Rename BrainVision EEG data files

The BrainVision file format is one of the recommended formats to store EEG data within a BIDS directory. To organize EEG data in BIDS format, it is often necessary to rename the files. In the case of BrainVision files, we would have to rename multiple files for each dataset instance (i.e., once per recording):

  1. A text header file (.vhdr) containing meta data

  2. A text marker file (.vmrk) containing information about events in the data

  3. A binary data file (.eeg) containing the voltage values of the EEG

The problem is that the three files contain internal links that guide a potential data reading software. If we just rename the three files without also adjusting the internal links, we corrupt the file format.

In this example, we use MNE-BIDS to rename BrainVision data files including a repair of the internal file pointers.

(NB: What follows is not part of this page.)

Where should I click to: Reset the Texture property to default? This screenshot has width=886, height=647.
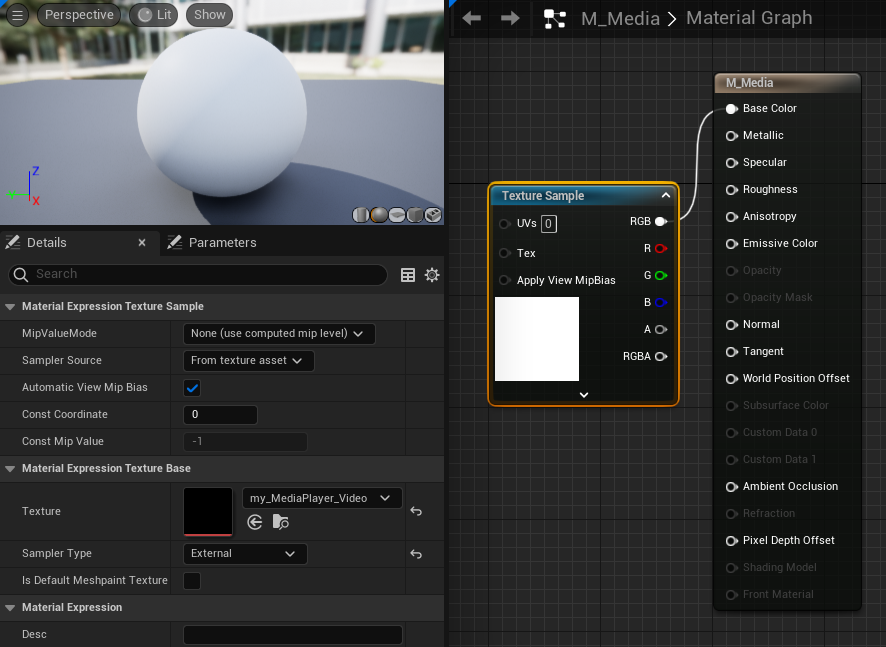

# Authors: Stefan Appelhoff <stefan.appelhoff@mailbox.org>
# License: BSD (3-clause)

We are importing everything we need for this example:

import os

from numpy.testing import assert_array_equal
from mne.io import read_raw_brainvision

from mne_bids.datasets import fetch_brainvision_testing_data
from mne_bids.copyfiles import copyfile_brainvision

Step 1: Download some example data

To demonstrate the MNE-BIDS functions, we need some testing data. Here, we will use data that is shipped with MNE-Python. Feel free to use your own BrainVision data.

examples_dir = fetch_brainvision_testing_data()

Step 2: Rename the recording

Above, at the top of the example, we imported copyfile_brainvision from the MNE-BIDS utils.py module. This function takes two arguments as input: First, the path to the existing .vhdr file. And second, the path to the future .vhdr file.

copyfile_brainvision will then create three new files (.vhdr, .vmrk, and .eeg) with the new names as provided with the second argument.

Here, we rename test.vhdr to test_renamed.vhdr:

vhdr_file = os.path.join(examples_dir, 'test.vhdr')
vhdr_file_renamed = os.path.join(examples_dir, 'test_renamed.vhdr')
copyfile_brainvision(vhdr_file, vhdr_file_renamed)

Out:

file encoding: UTF-8 (read from header)

Step 3: Assert that the renamed data can be read by a software

Finally, let’s use MNE-Python to read in both, the original BrainVision data as well as the renamed data. They should be the same.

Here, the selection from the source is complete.